Stored data |
******************************

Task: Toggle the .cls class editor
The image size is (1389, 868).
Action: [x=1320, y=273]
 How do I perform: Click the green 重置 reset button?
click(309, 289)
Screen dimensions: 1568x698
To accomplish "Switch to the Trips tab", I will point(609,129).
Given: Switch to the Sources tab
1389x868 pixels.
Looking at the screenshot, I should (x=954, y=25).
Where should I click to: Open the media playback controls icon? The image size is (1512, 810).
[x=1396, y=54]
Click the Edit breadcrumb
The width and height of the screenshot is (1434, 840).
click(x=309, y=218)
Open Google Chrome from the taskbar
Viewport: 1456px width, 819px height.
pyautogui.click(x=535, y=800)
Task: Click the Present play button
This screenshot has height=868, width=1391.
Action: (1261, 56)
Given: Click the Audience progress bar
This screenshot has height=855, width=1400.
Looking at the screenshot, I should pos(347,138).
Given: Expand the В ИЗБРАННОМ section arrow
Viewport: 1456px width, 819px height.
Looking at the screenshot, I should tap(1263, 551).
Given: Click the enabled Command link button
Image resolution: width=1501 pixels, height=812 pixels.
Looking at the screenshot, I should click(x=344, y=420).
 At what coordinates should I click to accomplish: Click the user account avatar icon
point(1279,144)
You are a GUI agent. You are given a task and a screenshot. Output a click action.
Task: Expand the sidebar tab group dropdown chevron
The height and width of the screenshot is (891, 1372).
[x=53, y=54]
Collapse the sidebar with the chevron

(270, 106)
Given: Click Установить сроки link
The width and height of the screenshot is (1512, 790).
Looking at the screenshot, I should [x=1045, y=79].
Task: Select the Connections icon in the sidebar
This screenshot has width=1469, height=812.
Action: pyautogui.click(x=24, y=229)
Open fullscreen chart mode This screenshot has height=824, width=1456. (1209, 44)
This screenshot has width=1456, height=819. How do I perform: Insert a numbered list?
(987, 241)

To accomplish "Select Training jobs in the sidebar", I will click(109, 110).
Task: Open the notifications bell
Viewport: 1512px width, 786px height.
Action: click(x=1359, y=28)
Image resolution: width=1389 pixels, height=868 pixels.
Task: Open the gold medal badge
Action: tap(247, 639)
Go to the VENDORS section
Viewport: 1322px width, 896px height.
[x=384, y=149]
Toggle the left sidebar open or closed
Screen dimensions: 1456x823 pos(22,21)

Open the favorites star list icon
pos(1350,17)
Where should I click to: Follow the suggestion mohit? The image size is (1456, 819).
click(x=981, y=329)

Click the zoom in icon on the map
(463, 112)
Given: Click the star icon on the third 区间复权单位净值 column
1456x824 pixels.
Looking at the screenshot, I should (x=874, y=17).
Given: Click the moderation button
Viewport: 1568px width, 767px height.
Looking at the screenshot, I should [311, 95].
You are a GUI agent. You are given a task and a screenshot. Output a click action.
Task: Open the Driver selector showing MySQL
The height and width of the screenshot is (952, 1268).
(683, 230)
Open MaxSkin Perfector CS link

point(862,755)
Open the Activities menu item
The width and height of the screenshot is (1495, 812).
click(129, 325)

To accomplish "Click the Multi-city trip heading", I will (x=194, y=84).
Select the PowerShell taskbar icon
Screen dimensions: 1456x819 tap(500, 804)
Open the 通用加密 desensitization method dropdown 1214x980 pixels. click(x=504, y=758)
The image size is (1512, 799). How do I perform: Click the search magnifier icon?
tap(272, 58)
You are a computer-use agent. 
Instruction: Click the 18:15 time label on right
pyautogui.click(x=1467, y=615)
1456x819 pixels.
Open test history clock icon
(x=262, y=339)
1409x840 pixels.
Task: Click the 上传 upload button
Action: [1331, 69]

******************************

All lines that contain the word "Switch" must be copied from the records above.

Your solution |
To accomplish "Switch to the Trips tab", I will point(609,129).
Given: Switch to the Sources tab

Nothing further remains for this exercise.